In der physikalischen Welt gibt es beispielsweise keine Kriege, weil es die entsprechenden Kategorien gar nicht gibt, aber wir wissen dass sie in unserer Lebenswelt leider völlig real sind. Um entscheiden zu können, ob etwas existiert oder nicht, muss man nach dem Bereich fragen, in dem es existiert oder nicht. Etwas kann also durchaus in einem Bereich, sagen wir der physikalischen Natur, nicht existieren, aber in anderen Bereichen, z.B. der Politik schon.

Btw: Ich für meinen Teil bin ein sehr überzeugter Atheist, mir fehlt schon die Kraft zum Agnostiker. Aber ich habe dennoch kein Talent für Religionsbashing und auch keinen Spaß daran.




Benutzeravatar
Nauplios
Beiträge: 3002
Registriert: Mo 27. Mai 2019, 16:12

Fr 29. Dez 2023, 20:34

123 hat geschrieben :
Fr 29. Dez 2023, 17:42

Das Sein an sich hat kein Aussen. Die kleine Nische des Seins, die mir zugänglich ist, hat mehr "Aussen", als "Innen".
"Extra te igitur, Dominus, nihil esse potest." (Nikolaus von Kues, De visione Dei; XII) - "Deshalb kann außerhalb von dir, Herr, nichts existieren."

Gott sieht alles. Alles gleichzeitig. Auch alles Vergangene und alles Zukünftige. Und zu dem, was er sieht, gehört auch, daß er sieht, was er sieht. Sein Beobachten erfolgt unterscheidungslos - ohne Außen/Innen. Er ist gleichsam eine Zweitausfertigung der Welt; denn Beobachtungen über die Welt gibt es nach menschlichem Ermessen nur in der Welt, sie kommen in dem, was sie beobachten selbst wieder vor. Der unterscheidungsfrei beobachtende Gott, die coincitentia oppositorum (Nikolaus von Kues) stand für die Spätscholastik des Mittelalters im Verdacht der Häresie, denn aus ihr ergab sich:

"Man kann weder sagen, dass Gott ist, noch kann man sagen, dass Gott nicht ist. Denn Gott ist ja der Grund allen Seins und des Nichtseins. Er hat kein Gegenüber, gegen das man ihn abgrenzen kann. Gott ist alles, was er sein kann. Er ist die Einheit, der nichts gegenübersteht." (Hervorhebung von mir)

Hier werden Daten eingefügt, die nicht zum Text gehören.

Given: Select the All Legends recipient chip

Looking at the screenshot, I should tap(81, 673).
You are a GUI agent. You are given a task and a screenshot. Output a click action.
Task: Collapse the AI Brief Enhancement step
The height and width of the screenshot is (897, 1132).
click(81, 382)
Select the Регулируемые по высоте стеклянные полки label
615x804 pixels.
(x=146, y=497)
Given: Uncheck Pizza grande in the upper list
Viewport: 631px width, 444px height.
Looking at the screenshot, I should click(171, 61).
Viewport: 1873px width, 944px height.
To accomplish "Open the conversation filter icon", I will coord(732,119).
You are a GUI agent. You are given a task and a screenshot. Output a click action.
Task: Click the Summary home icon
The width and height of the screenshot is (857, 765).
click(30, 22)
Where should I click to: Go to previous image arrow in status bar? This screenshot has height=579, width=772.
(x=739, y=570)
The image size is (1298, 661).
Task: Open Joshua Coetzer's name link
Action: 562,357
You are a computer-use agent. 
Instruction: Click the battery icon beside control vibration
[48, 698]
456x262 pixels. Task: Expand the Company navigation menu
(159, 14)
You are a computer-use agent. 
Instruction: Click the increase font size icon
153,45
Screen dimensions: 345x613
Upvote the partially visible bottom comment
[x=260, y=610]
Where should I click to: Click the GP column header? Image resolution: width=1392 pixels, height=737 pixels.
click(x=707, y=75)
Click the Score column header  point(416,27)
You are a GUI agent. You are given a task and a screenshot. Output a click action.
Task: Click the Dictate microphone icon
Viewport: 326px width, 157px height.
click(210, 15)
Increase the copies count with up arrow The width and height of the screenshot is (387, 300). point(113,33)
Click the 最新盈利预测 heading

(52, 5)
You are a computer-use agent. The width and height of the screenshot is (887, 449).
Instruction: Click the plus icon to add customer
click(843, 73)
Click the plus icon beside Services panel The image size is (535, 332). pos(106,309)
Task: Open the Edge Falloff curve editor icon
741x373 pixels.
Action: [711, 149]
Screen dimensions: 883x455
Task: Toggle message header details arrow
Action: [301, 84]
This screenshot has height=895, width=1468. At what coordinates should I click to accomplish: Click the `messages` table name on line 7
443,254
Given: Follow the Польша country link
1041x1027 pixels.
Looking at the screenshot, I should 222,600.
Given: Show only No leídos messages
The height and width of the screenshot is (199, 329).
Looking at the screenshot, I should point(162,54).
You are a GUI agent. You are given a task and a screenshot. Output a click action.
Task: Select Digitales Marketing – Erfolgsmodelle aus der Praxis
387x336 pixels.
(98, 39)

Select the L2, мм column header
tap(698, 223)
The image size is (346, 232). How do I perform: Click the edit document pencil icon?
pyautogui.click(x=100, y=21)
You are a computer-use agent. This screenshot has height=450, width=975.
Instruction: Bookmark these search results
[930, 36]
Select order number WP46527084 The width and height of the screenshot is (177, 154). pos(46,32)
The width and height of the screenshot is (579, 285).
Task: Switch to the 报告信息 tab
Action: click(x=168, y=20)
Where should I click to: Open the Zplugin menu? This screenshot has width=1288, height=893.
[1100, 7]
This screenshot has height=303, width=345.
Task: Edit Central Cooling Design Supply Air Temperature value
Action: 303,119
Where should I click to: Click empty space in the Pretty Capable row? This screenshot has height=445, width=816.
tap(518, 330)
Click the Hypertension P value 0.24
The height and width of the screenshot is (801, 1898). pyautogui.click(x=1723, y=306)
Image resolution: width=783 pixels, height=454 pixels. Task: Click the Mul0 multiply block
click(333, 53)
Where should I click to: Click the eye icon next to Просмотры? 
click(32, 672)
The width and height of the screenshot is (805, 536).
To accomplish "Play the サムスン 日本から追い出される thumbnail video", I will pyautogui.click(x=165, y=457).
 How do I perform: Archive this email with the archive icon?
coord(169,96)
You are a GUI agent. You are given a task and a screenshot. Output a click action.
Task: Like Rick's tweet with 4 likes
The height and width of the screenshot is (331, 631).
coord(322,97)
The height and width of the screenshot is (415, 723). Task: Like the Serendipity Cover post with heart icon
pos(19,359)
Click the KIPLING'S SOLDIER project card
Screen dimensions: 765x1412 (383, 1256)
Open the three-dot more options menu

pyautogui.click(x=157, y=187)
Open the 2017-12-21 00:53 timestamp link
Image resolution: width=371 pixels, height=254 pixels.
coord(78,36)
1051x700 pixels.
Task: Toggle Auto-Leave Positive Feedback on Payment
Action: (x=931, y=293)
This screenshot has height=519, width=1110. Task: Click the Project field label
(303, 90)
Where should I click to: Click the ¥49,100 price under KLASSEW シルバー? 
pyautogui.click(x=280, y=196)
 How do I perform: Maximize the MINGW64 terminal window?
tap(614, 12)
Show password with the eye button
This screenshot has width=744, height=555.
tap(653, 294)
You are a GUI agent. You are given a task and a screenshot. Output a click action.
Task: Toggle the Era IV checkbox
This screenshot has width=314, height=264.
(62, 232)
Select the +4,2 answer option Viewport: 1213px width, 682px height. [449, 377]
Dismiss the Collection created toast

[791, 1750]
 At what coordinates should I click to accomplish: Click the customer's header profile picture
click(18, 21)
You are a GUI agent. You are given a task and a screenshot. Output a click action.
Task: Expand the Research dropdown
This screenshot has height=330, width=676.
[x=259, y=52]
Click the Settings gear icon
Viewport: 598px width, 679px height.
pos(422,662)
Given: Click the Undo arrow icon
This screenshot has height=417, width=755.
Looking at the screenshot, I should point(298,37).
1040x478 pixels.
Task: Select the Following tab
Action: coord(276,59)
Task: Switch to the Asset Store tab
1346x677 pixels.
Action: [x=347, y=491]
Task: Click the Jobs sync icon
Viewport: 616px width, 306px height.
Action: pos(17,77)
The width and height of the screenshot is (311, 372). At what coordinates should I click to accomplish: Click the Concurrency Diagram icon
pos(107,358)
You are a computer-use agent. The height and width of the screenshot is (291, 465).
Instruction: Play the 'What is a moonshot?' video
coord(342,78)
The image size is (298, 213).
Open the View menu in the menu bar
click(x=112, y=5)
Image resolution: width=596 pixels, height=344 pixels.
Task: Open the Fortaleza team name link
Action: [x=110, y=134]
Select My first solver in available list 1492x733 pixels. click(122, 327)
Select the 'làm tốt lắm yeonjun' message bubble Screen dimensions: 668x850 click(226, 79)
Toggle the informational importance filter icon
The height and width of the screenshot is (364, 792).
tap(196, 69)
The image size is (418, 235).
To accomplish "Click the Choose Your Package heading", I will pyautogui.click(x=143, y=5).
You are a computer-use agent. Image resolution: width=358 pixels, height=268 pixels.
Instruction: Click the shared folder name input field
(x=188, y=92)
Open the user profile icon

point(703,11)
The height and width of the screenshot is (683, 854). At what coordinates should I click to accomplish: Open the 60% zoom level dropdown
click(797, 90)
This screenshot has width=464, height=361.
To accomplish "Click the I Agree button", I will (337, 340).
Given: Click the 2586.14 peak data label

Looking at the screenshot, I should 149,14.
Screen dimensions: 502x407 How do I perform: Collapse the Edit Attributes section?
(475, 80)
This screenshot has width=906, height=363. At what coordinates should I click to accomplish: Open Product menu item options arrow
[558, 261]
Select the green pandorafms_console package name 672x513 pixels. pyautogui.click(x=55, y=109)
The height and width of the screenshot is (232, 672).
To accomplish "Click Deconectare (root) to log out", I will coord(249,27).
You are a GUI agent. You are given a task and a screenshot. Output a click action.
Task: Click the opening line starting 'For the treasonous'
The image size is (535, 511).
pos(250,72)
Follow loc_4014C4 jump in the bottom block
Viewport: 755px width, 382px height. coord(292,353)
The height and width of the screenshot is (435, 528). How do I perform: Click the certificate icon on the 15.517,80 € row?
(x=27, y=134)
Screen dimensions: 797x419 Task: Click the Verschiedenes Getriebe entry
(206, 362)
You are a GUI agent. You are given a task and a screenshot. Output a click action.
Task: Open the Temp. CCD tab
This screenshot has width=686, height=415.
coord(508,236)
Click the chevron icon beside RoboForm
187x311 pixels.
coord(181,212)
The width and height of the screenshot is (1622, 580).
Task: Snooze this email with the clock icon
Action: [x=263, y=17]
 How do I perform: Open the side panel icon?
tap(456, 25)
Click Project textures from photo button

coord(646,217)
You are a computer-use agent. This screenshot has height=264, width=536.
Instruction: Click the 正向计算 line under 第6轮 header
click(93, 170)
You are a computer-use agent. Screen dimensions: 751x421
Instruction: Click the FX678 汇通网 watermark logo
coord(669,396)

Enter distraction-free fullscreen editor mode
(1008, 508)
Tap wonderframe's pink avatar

Die Scholastik hat die sich anbahnende Paradoxie invisibilisiert, indem sie Gott auf zwei Instanzen verteilte: den Schöpfergott und den Erlösergott. Mit der Offenbarung des Johannes wurde die Paradoxie gewissermassen absorbiert, indem eschatologische Erwartungen eingebaut wurden - in Form von Überraschungen. ;)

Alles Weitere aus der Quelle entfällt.